-- Given data follows --

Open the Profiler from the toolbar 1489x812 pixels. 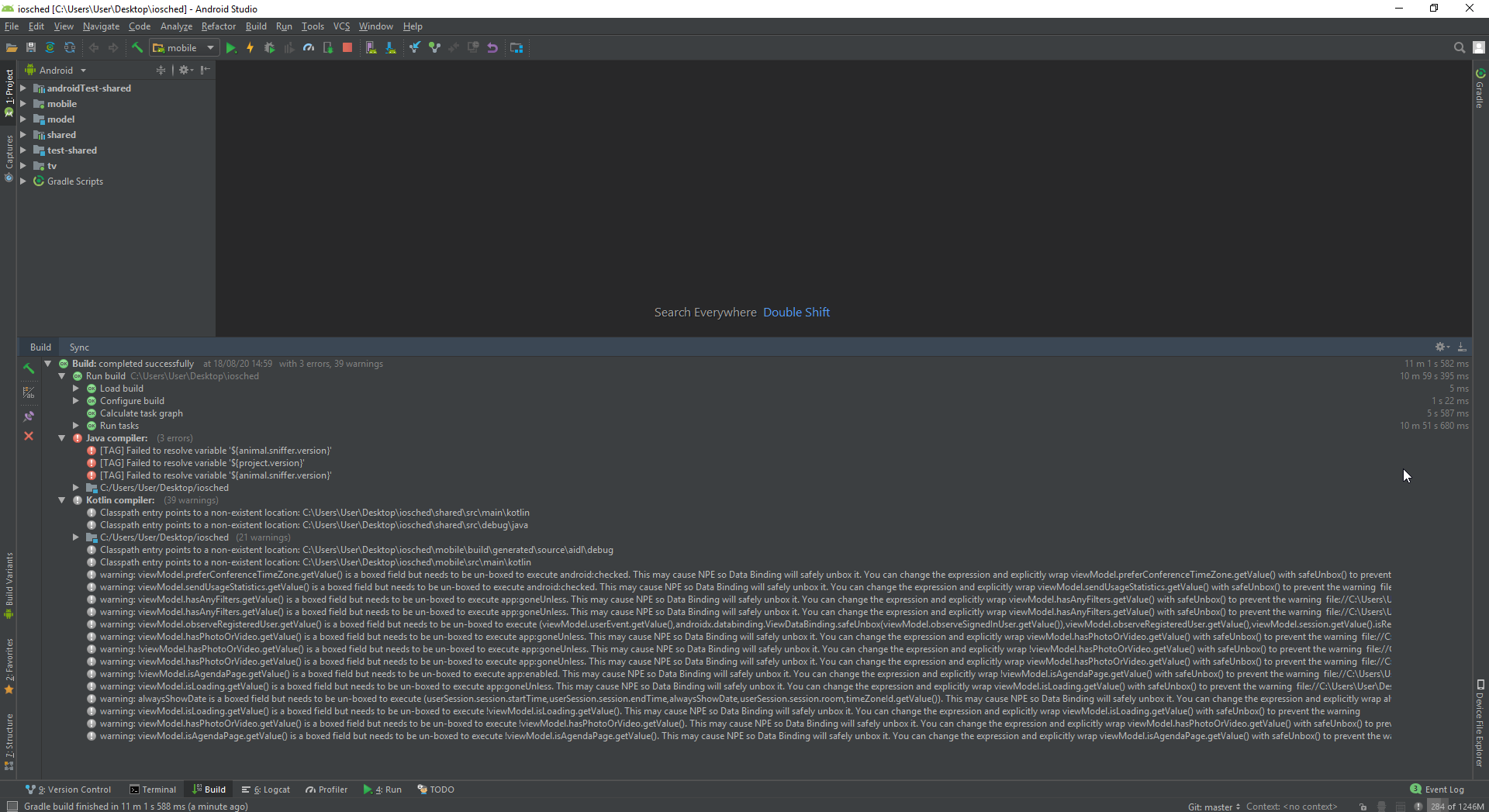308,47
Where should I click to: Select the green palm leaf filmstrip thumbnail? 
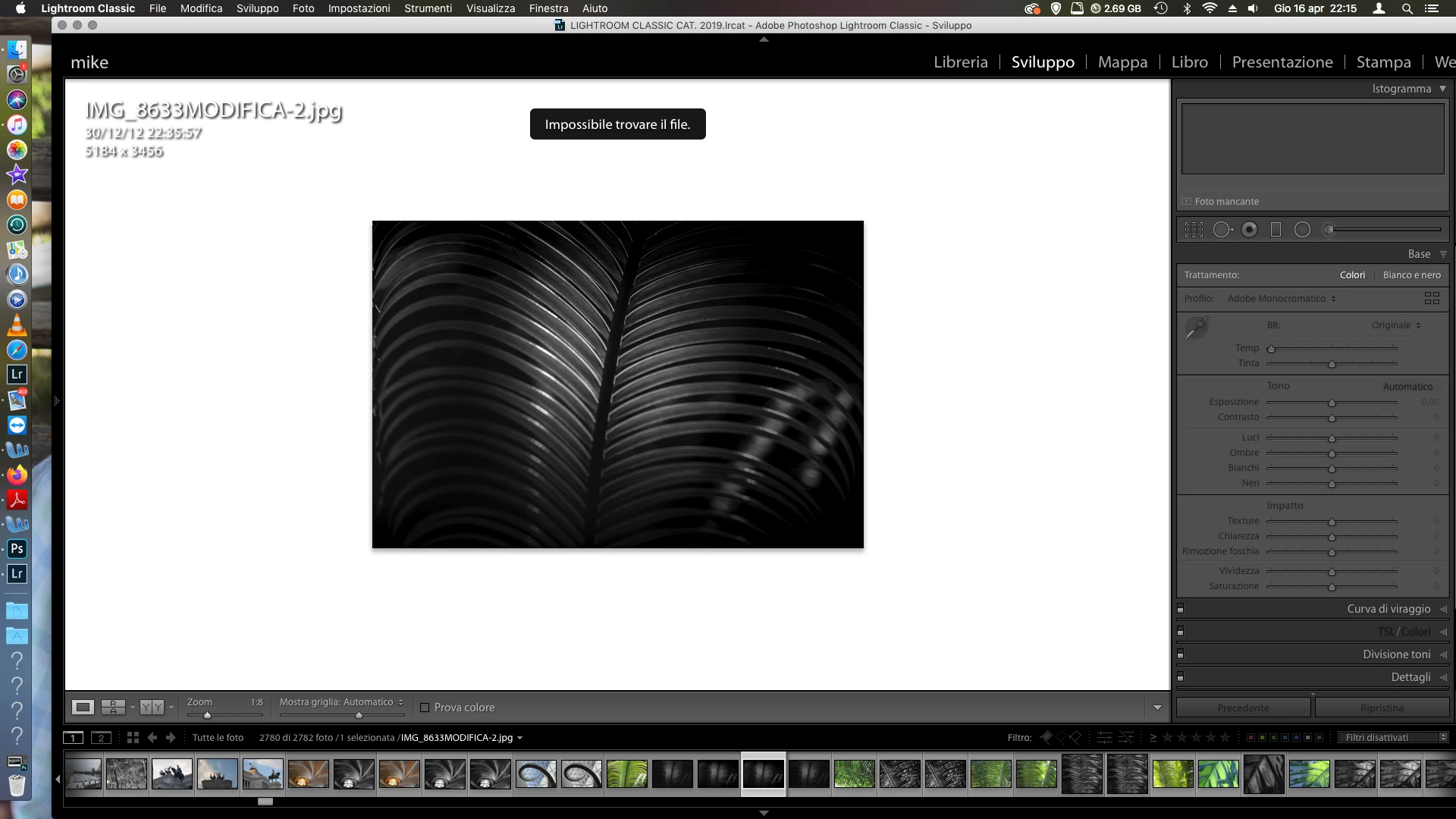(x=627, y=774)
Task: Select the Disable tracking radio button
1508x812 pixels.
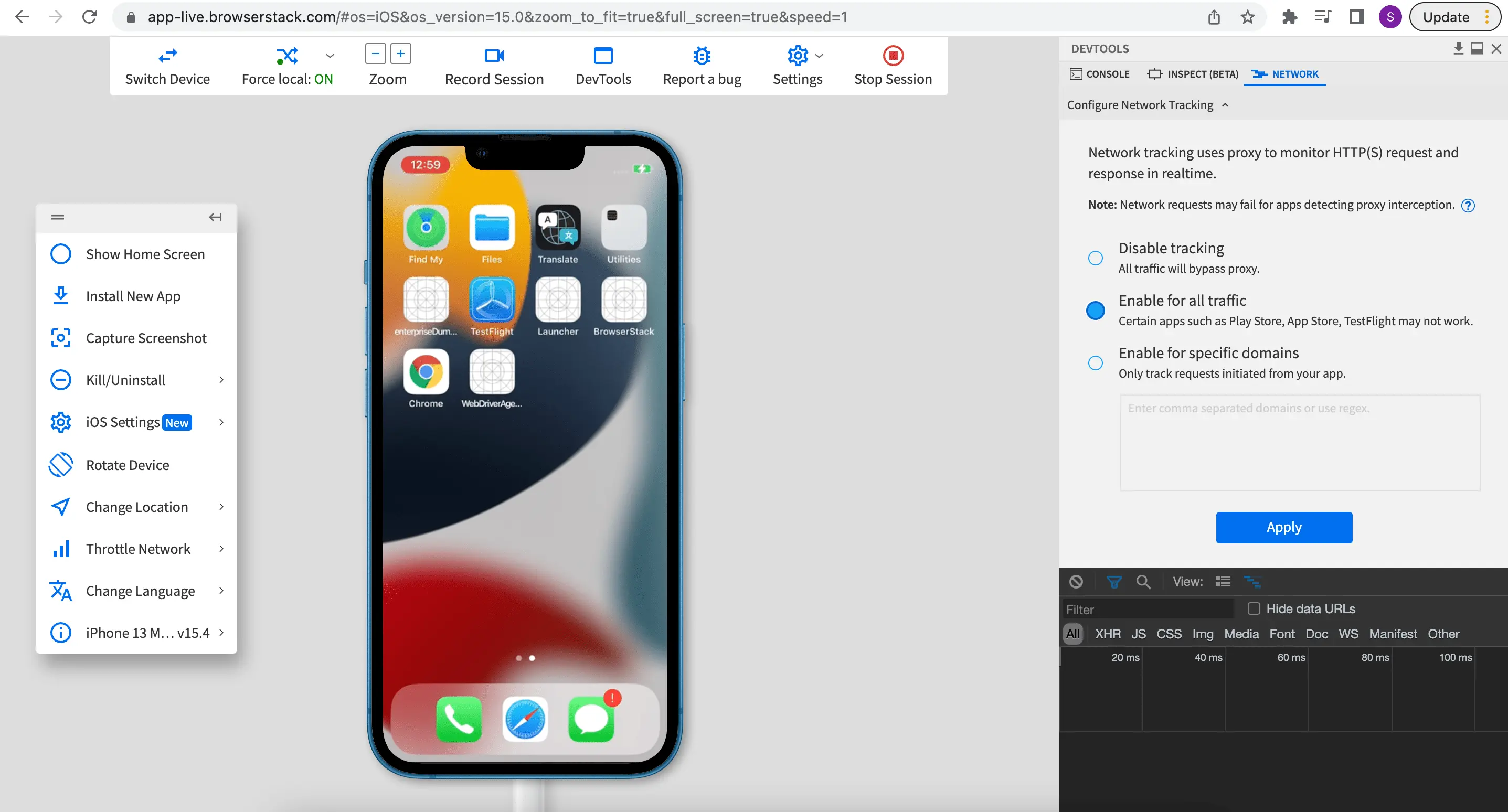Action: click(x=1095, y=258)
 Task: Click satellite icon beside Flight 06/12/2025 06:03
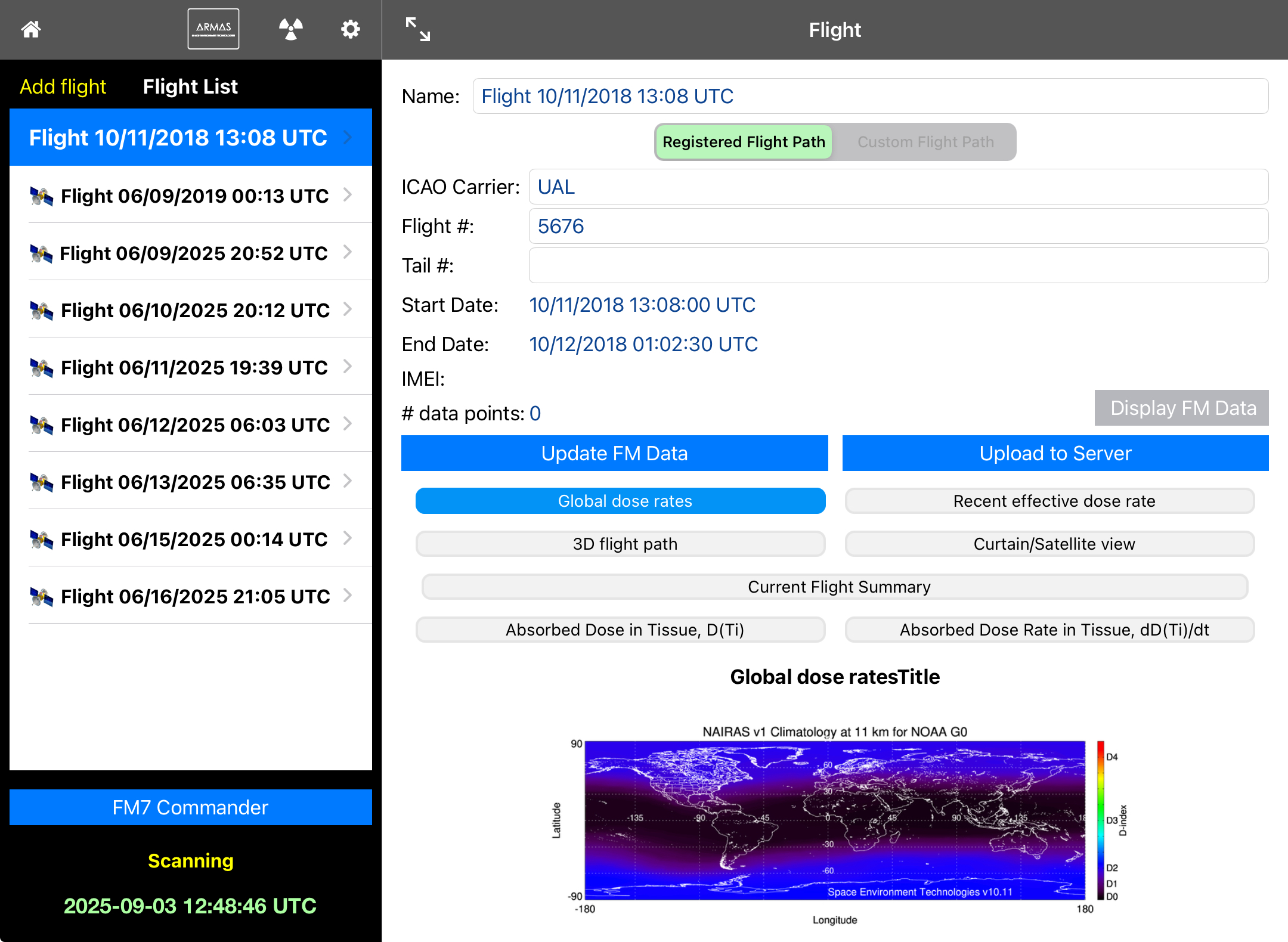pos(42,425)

-- Given data concluded --

* Problem to work on
Using the records above, copy exactly and only the lines from the line with "Task: Select the" through the end, both included; leave every picture out.

* Response to the exercise
Task: Select the Disable tracking radio button
1508x812 pixels.
Action: click(x=1095, y=258)
 Task: Click satellite icon beside Flight 06/12/2025 06:03
pos(42,425)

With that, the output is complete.